Roberts, two-time pennant-winning manager, four NL West division titles in four seasons as manager, had to answer afterward why he didn’t go to his Nats Killer sooner.

“For Maeda to go through Soto, Kenta in this role, we really liked him against the righthander. And the success that Clayton’s had against Soto with the two-run lead, I’ll take Clayton any day in that situation. I just think it’s one of those where it was easy for me to get Clayton, with the low pitches to get Rendon and to go out there and get Soto. And to have Kenta behind him. That was my thought, and not have Kenta go through Soto.”

Fair, with lefties slashing .247/.324/.427 off Maeda in 2019.

(Righties slashed .158/.219/.316 off Maeda in 2019.)

So, Roberts didn’t want Maeda to have to pitch to Soto, to save him for righties, but he did still have Adam Kolarek, the Soto Neutralizer (.178/.221/.262 slash vs. lefties in 2019; Soto was 0-for-3 with two Ks against Kolarek in the 2019 NLDS), who wouldn’t get used here, or in the 10th, when Soto came to plate with runners on second and third and no outs, after Joe Kelly walked Eaton and surrendered a ground-rule double to Rendon.

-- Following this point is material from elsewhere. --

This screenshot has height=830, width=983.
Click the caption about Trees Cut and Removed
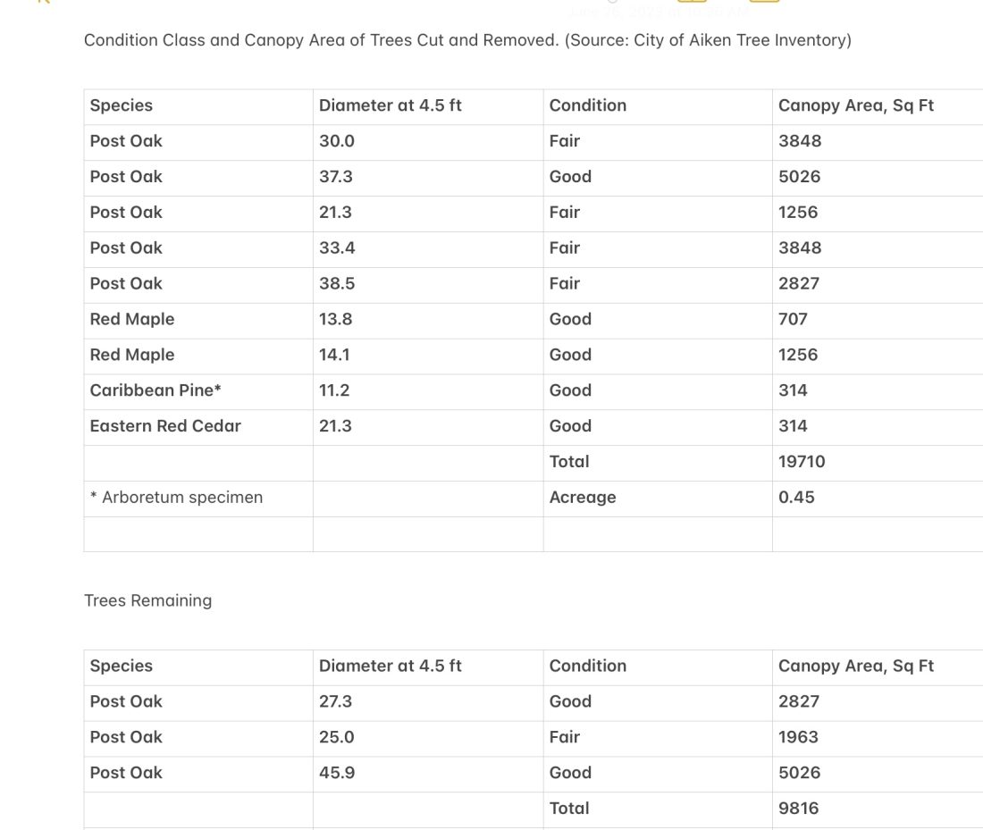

Kelly was an interesting choice in the ninth, when Roberts could have gone to closer Kenley Jansen, so it was even more perplexing when Roberts sent Kelly, who as of a week ago was dealing with an undisclosed injury, back out for a second inning of relief.

“Kelly goes in there, throws 10 pitches, and he’s throwing the baseball really well. He’s arguably our most rested reliever, and the way he was throwing the baseball, so I felt it was pretty easy. Don’t have a lot of guys as far as behind Kenley. I liked Joe right there in that spot, I really did. After 10 pitches there was no stress. Ball coming out well. So, for him to go out there and take down that inning and to have Kenley take down the other part of the order, I felt really good about it,” Roberts said.

Roberts had Soto walked intentionally to get to Kendrick, who had gone 0-for-4 to this point, and the thinking was clear.

“And as far as that second and third, nobody out, you’re in a tie ball game, yeah, you could go to Kolarek, infield is going to be in, hope for a punch, but I just felt that Joe had a good chance to put Howie on the ground and potentially then get Kenley on Zimmerman. And so, my thought was to try to get a ground ball right there,” Roberts said.

Kendrick fouled off a first-pitch curve, then said later that he had a “gut feeling” that the 0-1 pitch was going to be a fastball.

Ninety-seven, up, over the plate, in fact.

Four hundred ten feet later, the Nats were up 7-3.

Roberts did eventually go to Jansen, who got the last two outs of the LA season, as it turns out.

Final line, then:

  • Maeda/Jansen: 1.2 IP, 0R, 0H, 3K, 0BB
  • Kershaw/Kelly: 1.2 IP, 6R, 5H, 3K, 2BB
  • Kolarek: DNP/CD

This is why Dave Roberts won’t be back in LA in 2020.